|NEW HIGH NOTE FOR
by Rip Rense
(originally published in the Philadelphia Inquirer.)
Michael Bolton contorts his way through a new album of operatic arias. Aretha
Franklin struggles through Puccini's "Nessun Dorma" at the Grammy Awards. The
Three Tenors are almost as popular as Elvis.
TO ARTICLES AND ESSAYS
Opera is no longer longhair (or blue hair) music. At sellout performances across the
country, Verdi and Leoncavallo are the hottest dates in town. And the matinee idol/tenor
who first made operatic singing a hot date with a mass audience 48 years ago---Mario
Lanza---seems to be making a comeback. No easy trick for a man who died in 1959.
Consider: Lanza---proclaimed the voice of the century by no less an authority than
conductor Arturo Toscanini---is the subject of a detailed forthcoming biography, Tenor
in Exile, by Roland Bessette, due next year from Amadeus Press. The Mario Lanza
Society's annual galas in Philadelphia, Lanza's home town, continue to attract fans from
around the planet. Actor/tenor Charles GaVoian is garnering rave reviews with his one-man
play, The Mario Lanza Story---with runs so far in Los Angeles, Philadelphia,
Phoenix, and elsewhere. All Three Tenors---Luciano Pavarotti, Placido Domingo, and Jose
Carreras---acknowledge Lanza's impact, having performed his signature hit, "Be My
Love," at the Dodger Stadium concert in 1996. Carreras and Domingo, who cite Lanza
movies like Because You're Mine as an early inspiration, have recorded CD and
video tributes to the tenor. Domingo narrates the video documentary, Mario Lanza: the
American Caruso, and Carrerras performed a Lanza tribute concert in London last year
that attracted tens of thousands. And yes, there is an extensive Mario Lanza website,
which can be accessed through www.rense.com.

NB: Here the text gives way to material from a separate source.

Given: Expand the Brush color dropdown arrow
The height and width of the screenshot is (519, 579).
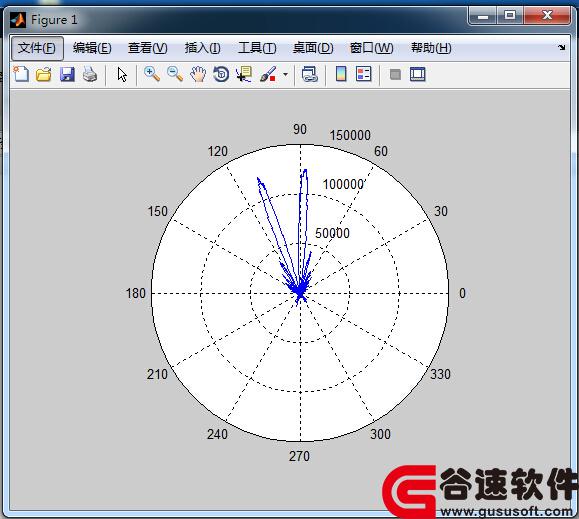Looking at the screenshot, I should pos(285,75).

Now comes the crowning touch---brand new, never-released Mario Lanza music. The tenor is
primed to re-enter the charts with the just-released, lavishly packaged Be My Love:
Mario Lanza's Greatest Performances at MGM, from Turner Classic Movie Music/Rhino
Movie Music ($16.98.) It is the first release ever of soundtrack music from Lanza's five
MGM films---and is merely the first of an expected series of Lanza vault releases from
"These were jewels sitting in the vault waiting to be liberated!" said George
Feltenstein, vice president of marketing at Turner and producer of the project. "If
the fans support this, there will be more. I'm hoping we'll be able to do full soundtrack
albums for The Great Caruso and The Student Prince. I would love to be
able to have all the recordings eventually come out. I'd say there are easily at least
40-60 tracks that could be released."
The MGM soundtracks were never issued because Lanza was signed with RCA in the early 50s,
when the films were made. MGM, the first movie studio to have its own record company
("they basically invented the soundtrack album," says Feltenstein), was greatly
disappointed it could not legally release albums for Lanza's box office smashes, including
The Great Caruso. Lanza instead made studio versions of songs from his
films, with smaller orchestras, which were issued by RCA.
The Lanza (MGM soundtrack) recordings--- says Feltenstein---languished forgotten for
decades, ultimately rescued after Turner Entertainment bought the MGM vaults and began
issuing soundtrack releases by its biggest stars, including Fred Astaire, Judy Garland,
"I'm very familiar with Astaire, Kelly, Garland, Sinatra," said Feltenstein,
producer of all the vault projects, "but my forte was not opera, or Mr. Lanza's
material. So it meant I had to immerse myself in it, and I didn't think I was going to
like it. Boy, was I surprised! I went from doing a project out of respect for his huge fan
base to becoming a fan, myself."
Why the lingering popularity? Why the fan clubs around the world, in England, New Zealand,
Italy, Australia, Germany. . .
"It's due to a lot of things," said Mario Lanza Story star GaVoian, reached in
Los Angeles. "Certainly, there is that absolutely astonishing voice, and movie star
quality. But he died so young---it's the same kind of thing you find with Marilyn Monroe
and James Dean. And Lanza not only influenced the Three Tenors, but a whole generation of
singers. That name still stirs something in people. It still draws."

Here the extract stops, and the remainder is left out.